O corregedor-geral do Ministério Público (MP) do Paraná, Milton de Macedo, manifestou ontem o apoio aos promotores de Londrina, que vêm sendo alvo de ações do deputado federal José Janene (PPB). O deputado é citado em cinco ações de improbidade administrativa, por envolvimento nos desvios de dinheiro da Prefeitura de Londrina.
‘‘O objetivo dessa reunião com os colegas de Londrina, é manifestar todo a solidariedade da direção superior da instituição. Viemos trazer nosso apoio aos colegas de Londrina e em especial aos que atuam na Defesa do Patrimônio Público, que vêm sendo atingidos de forma desmedida por comentários de pessoas que têm sido objeto de ações do Ministério Público’’, disse Macedo.
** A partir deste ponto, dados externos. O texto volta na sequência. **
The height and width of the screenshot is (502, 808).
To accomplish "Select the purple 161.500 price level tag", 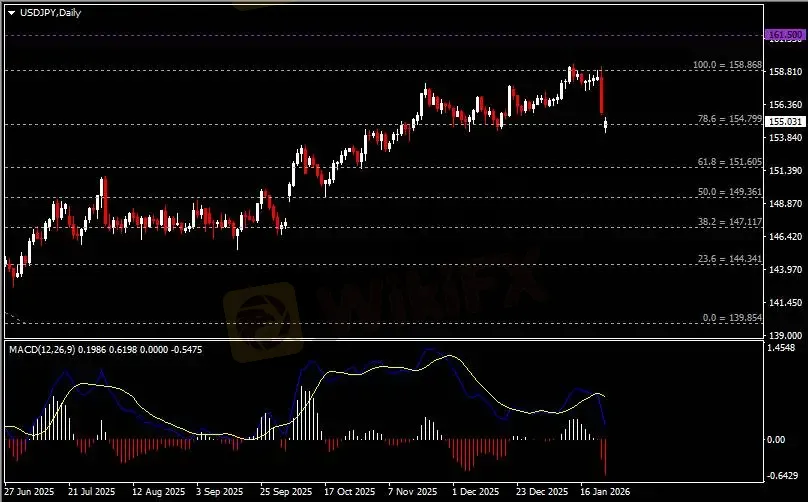I will click(784, 35).
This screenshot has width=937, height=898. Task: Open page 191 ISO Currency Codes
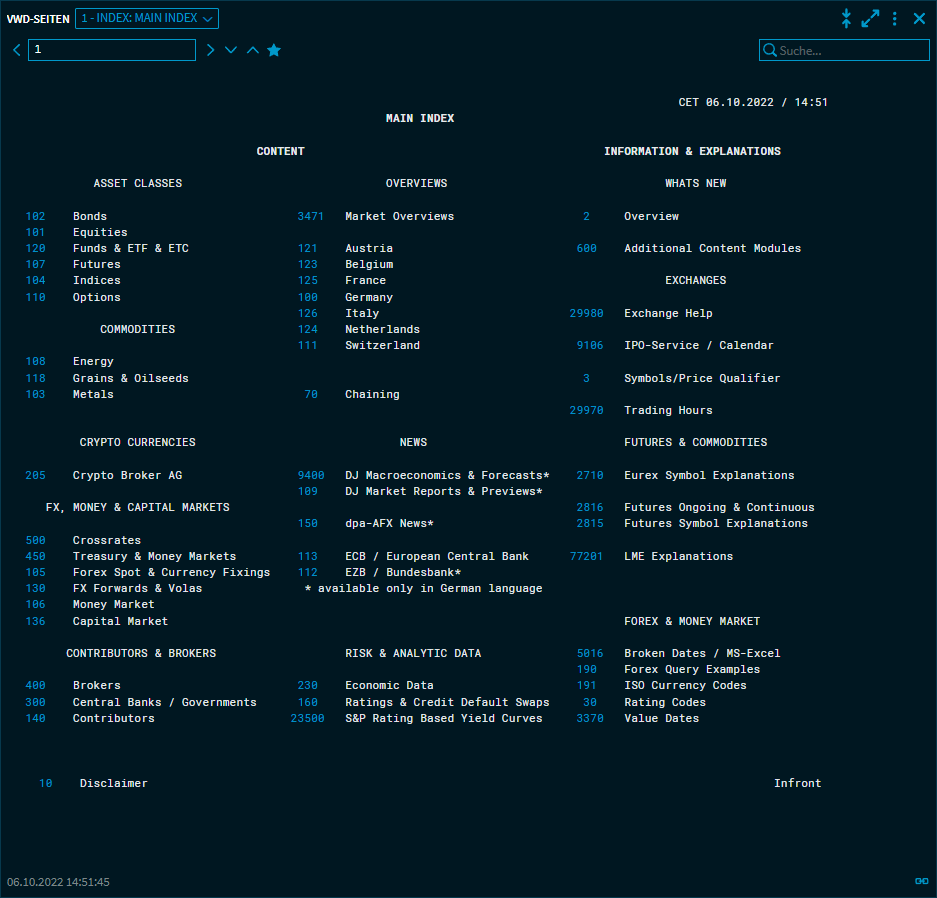coord(586,685)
Ele também recebeu de integrantes da organização não-governamental (ONG) Movimento Pé Vermelho! Mãos Limpas!, uma nota em apoio aos promotores que investigam os desvios.
‘‘O objetivo é dizer, em que pese as críticas que estão sendo feitas, os ataques por um parlamentar, que a comunidade acredita que a instituição deve ser respeitada porque vem prestando relevantes serviços para a sociedade. Viemos transmitir ao corregedor que a instituição goza de plena confiança da sociedade londrinense’’, disse o presidente da subseção da Ordem dos Advogados do Brasil (OAB) em Londrina, Lauro Zanetti.
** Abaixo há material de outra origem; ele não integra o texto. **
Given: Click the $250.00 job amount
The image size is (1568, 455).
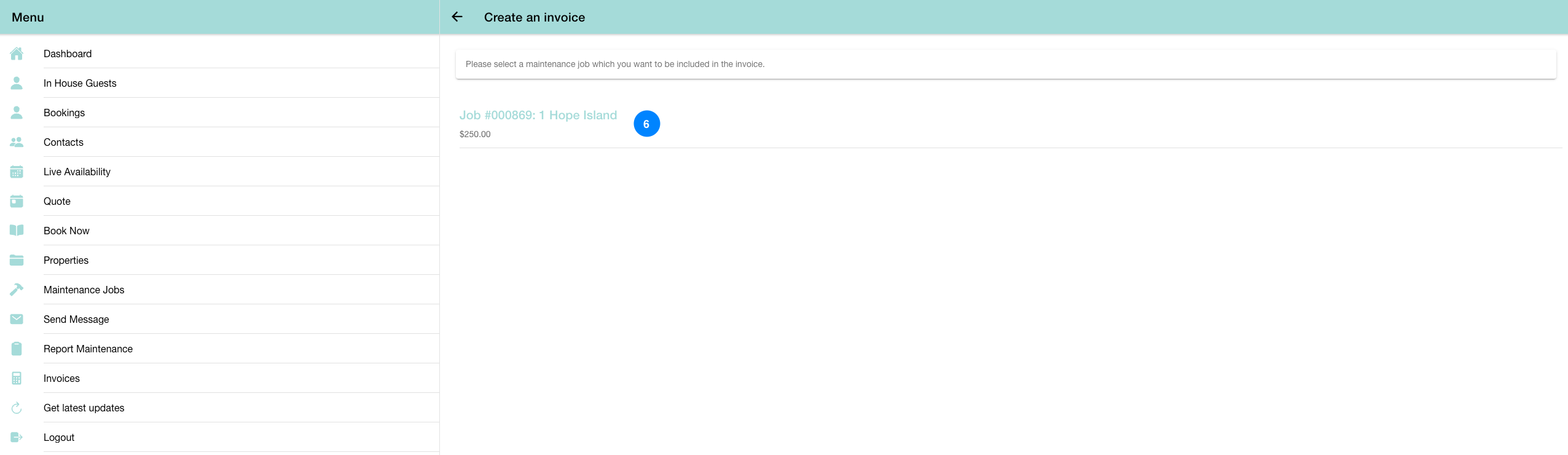Looking at the screenshot, I should click(x=475, y=134).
O promotor de Defesa do Patrimônio Público de Maringá, José Aparecido da Cruz, que investiga os desvio de dinheiro público naquele município, acredita que os promotores de todo o País têm sofrido com ações de investigados. ‘‘É preciso que a sociedade entenda que o Ministério Público, quando deduz uma ação contra alguém, o faz com base em muitas provas, e quem tem o dever de dar essa sentença que dá resposta, é o Judiciário, e é isso que estamos buscando através dessas ações.’’
José Janene já ajuizou nove ações indenizatórias por danos morais contra os promotores Bruno Galatti, Cláudio Esteves, Solange Vicentin, Antonio Winkert de Souza e Loenir Batisti. Na semana passada, uma decisão judicial garantiu ao deputado o acesso a documentos referentes à investigação e à quebra de seus sigilos bancário, fiscal e telefônico, em posse do MP.